La Policía de la Ciudad decomisó 831 pares de zapatillas falsificadas de primeras marcas, con un valor estimado de 35 millones de pesos, en el marco de un operativo realizado en la localidad bonaerense de Avellaneda. El procedimiento permitió desarticular un esquema de contrabando que incluía ingreso ilegal de mercadería, distribución y venta simultánea en internet y en un comercio.
El allanamiento fue llevado a cabo en conjunto con la Unidad Técnica Operativa Judicial (UTOJ), luego de una investigación que permitió detectar el funcionamiento de la firma implicada. De acuerdo con fuentes oficiales, los productos ingresaban al país desde Brasil, aunque su origen se remontaba a China y Vietnam.

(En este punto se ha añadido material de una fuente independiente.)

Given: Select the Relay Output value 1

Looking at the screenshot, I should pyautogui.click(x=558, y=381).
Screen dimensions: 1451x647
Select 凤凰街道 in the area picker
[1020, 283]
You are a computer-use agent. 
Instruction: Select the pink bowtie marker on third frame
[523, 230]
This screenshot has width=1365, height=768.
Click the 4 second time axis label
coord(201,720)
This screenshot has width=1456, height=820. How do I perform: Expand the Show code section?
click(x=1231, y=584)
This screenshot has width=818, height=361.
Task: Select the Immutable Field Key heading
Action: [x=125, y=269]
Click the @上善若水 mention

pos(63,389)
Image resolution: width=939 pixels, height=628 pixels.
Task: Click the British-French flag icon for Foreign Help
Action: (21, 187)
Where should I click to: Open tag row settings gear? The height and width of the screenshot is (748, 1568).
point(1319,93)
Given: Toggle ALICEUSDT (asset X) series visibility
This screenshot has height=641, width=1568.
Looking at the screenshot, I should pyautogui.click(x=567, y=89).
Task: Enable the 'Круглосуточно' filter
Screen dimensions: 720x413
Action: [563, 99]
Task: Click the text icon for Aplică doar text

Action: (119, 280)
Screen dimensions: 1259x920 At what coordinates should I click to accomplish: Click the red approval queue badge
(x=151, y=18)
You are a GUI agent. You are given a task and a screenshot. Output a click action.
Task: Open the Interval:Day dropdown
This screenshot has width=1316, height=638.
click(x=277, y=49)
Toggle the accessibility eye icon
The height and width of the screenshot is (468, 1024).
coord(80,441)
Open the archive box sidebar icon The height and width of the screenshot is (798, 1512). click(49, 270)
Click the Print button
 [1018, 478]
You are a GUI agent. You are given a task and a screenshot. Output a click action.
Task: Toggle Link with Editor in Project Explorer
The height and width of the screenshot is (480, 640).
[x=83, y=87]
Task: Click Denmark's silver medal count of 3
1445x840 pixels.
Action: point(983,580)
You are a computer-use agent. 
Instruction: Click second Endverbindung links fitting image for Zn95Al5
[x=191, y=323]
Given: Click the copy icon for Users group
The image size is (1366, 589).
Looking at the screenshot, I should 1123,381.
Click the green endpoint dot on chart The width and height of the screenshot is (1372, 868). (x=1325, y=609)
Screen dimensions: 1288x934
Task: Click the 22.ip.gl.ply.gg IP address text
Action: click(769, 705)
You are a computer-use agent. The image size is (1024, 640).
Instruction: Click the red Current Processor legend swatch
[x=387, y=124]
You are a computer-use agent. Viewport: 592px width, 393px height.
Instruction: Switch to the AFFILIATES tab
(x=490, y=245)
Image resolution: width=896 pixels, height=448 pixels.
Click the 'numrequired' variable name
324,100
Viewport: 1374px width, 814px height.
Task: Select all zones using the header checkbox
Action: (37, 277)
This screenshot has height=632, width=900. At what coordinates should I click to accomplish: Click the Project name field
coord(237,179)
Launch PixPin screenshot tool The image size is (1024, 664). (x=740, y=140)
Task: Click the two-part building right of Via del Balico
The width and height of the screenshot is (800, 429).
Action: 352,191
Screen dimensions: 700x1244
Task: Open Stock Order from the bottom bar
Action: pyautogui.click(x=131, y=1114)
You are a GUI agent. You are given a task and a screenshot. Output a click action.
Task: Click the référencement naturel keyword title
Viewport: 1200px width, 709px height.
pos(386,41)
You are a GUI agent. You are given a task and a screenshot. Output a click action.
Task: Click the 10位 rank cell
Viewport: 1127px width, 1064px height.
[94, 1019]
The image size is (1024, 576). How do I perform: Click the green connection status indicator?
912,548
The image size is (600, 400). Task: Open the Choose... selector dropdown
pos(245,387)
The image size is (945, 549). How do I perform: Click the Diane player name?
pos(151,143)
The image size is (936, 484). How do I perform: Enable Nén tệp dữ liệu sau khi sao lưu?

Durante el procedimiento, los efectivos encontraron una gran cantidad de pares de zapatillas deportivas almacenadas en estanterías y también sobre el suelo, junto a sus respectivas cajas. El volumen del secuestro superó los 35 millones de pesos, según la valuación preliminar.
La pesquisa se inició a partir de tareas de ciberpatrullaje, que posibilitaron identificar tanto la operatoria digital como la ubicación física del local y uno de los domicilios vinculados a los sospechosos. Este cruce de información resultó clave para avanzar con las órdenes judiciales.
Uno de los aspectos más relevantes de la investigación fue la detección del método de ingreso de la mercadería: los productos eran trasladados mediante una empresa de micros de larga distancia, lo que permitió reconstruir parte del circuito logístico del contrabando. Toda la evidencia recolectada fue puesta a disposición del Juzgado Nacional en lo Penal Económico N°4 y de la Secretaría N°4, que intervienen en la causa.
En el operativo, además del calzado, se incautaron dos dispositivos posnet, una computadora portátil y documentación relevante para la investigación. Las zapatillas imitaban marcas internacionales reconocidas y no contaban con respaldo legal sobre su procedencia, lo que constituye una infracción directa a la Ley de Marcas vigente en Argentina.
En paralelo, en el domicilio del principal imputado se secuestraron un teléfono celular y una libreta con anotaciones vinculadas a la operatoria comercial. Estos elementos serán peritados con el objetivo de determinar el alcance de la organización y su posible red de distribución a nivel nacional.
Entre los artículos incautados también se detectaron productos falsificados con estética alusiva a símbolos nacionales, como ojotas con el Sol de Mayo, lo que evidencia la diversidad del material comercializado de forma ilegal.

La causa está a cargo del juez Alejandro Catanea y del secretario Diego Martin Fera Gómez, quienes autorizaron la realización simultánea de los procedimientos en territorio bonaerense, en un trabajo coordinado entre la Policía de la Ciudad, la Aduana y áreas de investigación técnica.

Finalmente, el requerimiento de información a la empresa de transporte involucrada aparece como una herramienta clave para profundizar la pesquisa, ya que los registros de viajes podrían aportar datos sobre la magnitud de la red, la participación de nuevos actores y posibles responsabilidades dentro del sistema de traslado.